After reading half of the archives of the extremely unfriendly R-sig-DB mailing list/support forum, I discovered a hint that the documentation I should be looking for is not RSQLite, the SQLite implementation for R, but rather the documentation for DBI, the R package that handles interfacing for databases generically (for SQLite as well as MySQL, postgreSQL, etc). Took a while to get to this point.

This latter mentioned document finally gave some of that basic information I’d been hunting for. Like the heavens opened up, and a beam of knowledge shone down upon me, the angelic chorus singing hallelujah!

SQL queries can be sent by either dbSendQuery or dbGetQuery. dbGetquery sends the query and retrieves the results as a data frame. dbSendQuery sends the query and returns an object of class inheriting from “DBIResult” which can be used to retrieve the results, and subsequently used in a call to dbClearResult to remove the result.

Finally something I can use. Yay! Now I finally know how to connect to SQLite, I can jump back to reading the book, which will tell me more about the actual SQL commands to use to set up my first table.
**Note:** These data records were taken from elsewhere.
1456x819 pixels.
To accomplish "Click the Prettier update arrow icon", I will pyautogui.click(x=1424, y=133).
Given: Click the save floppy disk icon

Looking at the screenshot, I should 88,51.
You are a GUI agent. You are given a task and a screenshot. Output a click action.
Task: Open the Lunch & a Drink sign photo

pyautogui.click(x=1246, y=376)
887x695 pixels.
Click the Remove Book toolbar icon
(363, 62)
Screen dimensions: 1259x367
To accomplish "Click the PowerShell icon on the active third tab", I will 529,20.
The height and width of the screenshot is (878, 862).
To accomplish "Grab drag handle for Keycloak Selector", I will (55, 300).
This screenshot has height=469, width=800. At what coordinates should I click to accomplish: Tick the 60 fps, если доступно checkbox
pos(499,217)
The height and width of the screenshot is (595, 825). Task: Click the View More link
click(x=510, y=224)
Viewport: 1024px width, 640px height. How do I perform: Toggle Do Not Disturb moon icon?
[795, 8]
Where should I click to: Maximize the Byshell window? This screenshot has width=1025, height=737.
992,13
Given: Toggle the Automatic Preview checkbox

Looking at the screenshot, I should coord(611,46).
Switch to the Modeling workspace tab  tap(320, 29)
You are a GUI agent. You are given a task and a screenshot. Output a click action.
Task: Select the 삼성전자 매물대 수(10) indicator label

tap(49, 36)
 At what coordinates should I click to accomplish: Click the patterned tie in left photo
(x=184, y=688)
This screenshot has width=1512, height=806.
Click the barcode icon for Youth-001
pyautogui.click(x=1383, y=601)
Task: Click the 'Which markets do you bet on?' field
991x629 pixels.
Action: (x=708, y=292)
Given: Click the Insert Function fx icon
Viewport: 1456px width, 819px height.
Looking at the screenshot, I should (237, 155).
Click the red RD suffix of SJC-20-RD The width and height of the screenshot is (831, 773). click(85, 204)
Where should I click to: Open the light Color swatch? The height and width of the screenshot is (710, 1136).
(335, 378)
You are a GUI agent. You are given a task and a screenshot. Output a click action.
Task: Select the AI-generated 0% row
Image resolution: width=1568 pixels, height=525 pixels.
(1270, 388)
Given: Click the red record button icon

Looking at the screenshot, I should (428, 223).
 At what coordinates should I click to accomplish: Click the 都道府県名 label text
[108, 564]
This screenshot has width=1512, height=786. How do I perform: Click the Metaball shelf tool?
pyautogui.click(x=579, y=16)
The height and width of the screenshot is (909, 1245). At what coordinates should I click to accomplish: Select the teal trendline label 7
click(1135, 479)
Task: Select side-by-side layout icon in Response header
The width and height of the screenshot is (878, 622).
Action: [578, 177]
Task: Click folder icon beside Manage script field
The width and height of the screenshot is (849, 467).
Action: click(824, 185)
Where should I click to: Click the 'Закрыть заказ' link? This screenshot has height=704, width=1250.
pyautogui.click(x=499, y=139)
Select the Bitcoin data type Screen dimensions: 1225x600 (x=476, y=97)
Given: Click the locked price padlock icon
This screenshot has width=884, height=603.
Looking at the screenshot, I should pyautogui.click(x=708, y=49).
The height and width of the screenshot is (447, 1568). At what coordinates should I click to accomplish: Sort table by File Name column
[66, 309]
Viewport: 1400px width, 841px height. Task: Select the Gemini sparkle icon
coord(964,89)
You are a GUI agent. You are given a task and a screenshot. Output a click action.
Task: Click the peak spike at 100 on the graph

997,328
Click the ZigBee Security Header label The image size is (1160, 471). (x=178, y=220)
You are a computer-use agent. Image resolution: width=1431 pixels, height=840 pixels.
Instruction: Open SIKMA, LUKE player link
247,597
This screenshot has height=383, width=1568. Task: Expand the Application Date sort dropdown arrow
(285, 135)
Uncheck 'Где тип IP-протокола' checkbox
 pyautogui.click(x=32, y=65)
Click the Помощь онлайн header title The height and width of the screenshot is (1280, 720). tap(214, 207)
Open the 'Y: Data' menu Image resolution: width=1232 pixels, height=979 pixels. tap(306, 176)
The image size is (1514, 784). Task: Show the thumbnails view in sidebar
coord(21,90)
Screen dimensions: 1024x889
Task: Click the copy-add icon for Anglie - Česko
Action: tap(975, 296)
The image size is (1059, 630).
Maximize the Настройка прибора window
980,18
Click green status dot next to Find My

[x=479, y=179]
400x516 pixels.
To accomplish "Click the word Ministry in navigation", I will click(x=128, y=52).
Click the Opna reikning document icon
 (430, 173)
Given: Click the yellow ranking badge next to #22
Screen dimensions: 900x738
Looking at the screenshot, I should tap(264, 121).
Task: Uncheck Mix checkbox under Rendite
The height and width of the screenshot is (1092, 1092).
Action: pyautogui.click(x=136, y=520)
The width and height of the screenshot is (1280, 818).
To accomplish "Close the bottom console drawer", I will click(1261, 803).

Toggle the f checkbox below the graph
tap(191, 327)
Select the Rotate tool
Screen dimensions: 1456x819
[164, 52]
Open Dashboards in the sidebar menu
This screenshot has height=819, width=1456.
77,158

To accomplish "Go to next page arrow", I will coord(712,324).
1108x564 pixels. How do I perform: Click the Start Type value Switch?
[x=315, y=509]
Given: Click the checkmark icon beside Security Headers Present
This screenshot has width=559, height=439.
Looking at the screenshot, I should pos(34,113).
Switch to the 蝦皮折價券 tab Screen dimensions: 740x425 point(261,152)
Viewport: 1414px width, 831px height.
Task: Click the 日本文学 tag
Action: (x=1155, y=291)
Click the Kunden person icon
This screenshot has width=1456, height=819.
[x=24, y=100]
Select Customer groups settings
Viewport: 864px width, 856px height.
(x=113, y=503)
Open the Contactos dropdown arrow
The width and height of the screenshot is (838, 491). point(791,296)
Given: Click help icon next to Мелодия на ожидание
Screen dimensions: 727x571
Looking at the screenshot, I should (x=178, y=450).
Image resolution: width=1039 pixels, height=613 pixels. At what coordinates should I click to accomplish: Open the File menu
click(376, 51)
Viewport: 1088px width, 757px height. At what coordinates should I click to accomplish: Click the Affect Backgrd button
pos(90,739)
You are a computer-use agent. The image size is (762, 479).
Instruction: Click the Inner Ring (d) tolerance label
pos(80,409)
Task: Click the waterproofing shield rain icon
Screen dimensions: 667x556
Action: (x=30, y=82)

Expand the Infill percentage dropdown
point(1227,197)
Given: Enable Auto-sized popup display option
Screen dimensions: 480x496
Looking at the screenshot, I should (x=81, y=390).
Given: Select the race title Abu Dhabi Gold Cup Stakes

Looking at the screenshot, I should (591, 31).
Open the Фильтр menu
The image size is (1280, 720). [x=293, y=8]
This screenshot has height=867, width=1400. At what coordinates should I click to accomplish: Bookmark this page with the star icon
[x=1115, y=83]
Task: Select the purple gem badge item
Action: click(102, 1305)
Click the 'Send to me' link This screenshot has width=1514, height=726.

Success! Flying high. Made an actual table, even if it’s just a toy. Reading about indexes, but unsure if I need one (at least at this stage). Also unsure about whether to include images stored within the database (this would be as a BLOB data type, apparently), or simply store the system path to the image file, and keep the images in a folder. The latter might offer a bit more stability/security in case the database goes to shit for some reason, and presumably would help performance by keeping the .sqlite file smaller. It might—but this is a real uncertainty—make data entry a little harder. As I think about it, though, I imagine it’ll be as difficult to read the image into a BLOB field as it would be to enter/copy-paste/read the image path or filename into a text field.

Break for Lurgee, Now SQL

1

After the Engaged Encounter weekend, took three days to pay my dues to The Lurgee for the year. I’d held out for long enough, and I suppose it was inevitable that I would come down eventually.

Since I’ve been back up and running—and it’s really only been since yesterday—I’ve been sinking my teeth into learning SQL, having made the decision to get the radiolarian project rolling before I expend too much energy on the somewhat-risky mathematical morphospace. Beau was extremely helpful in providing lecture notes and recommended reading on SQL basics, which I have been devouring and have found to very much change my state of mind on the matter from one of confusion and anxiety, to a sense of having an overview and being excited about starting to tinker with SQL through R (using RSQLite).

One of the first things I did, in order to show Beau what I was thinking of doing, was to describe the database I wanted to construct using a diagram (something I’ve since seen described as a data model and ascribed with much importance by the various sources Beau provided):

Initially I was unsure whether to include the measurements as attributes of the “Individuals” table, i.e. to have fields Length of first segment, length of second segment, width of first segment, length of second segment, and so on, rather than having a separate table in which each measurement is an entity, with measurement type (length of first segment, length of second segment, etc.) as an attribute. I went with the above layout following gut feeling, but that’s since been vindicated in my reading of the lecture notes Beau supplied, which suggest that lists are not a good way to go and don’t conform to normal form. It’ll be better to have a relational set-up like this: firstly, it’ll prevent each row from having numerous empty columns (because different taxa are going to have different measurements associated with them), secondly, it’ll allow me to add new measurement types as I go along if it turns out I don’t fully anticipate the range of measurements right from the outset (or choose to expand the study to another taxon, which requires a new measurement—say, fourth segment width—to be properly quantified).

What’s not shown in the model above is a key for the “Measurements” table, which will be a system-generated (if possible) Measurement ID field.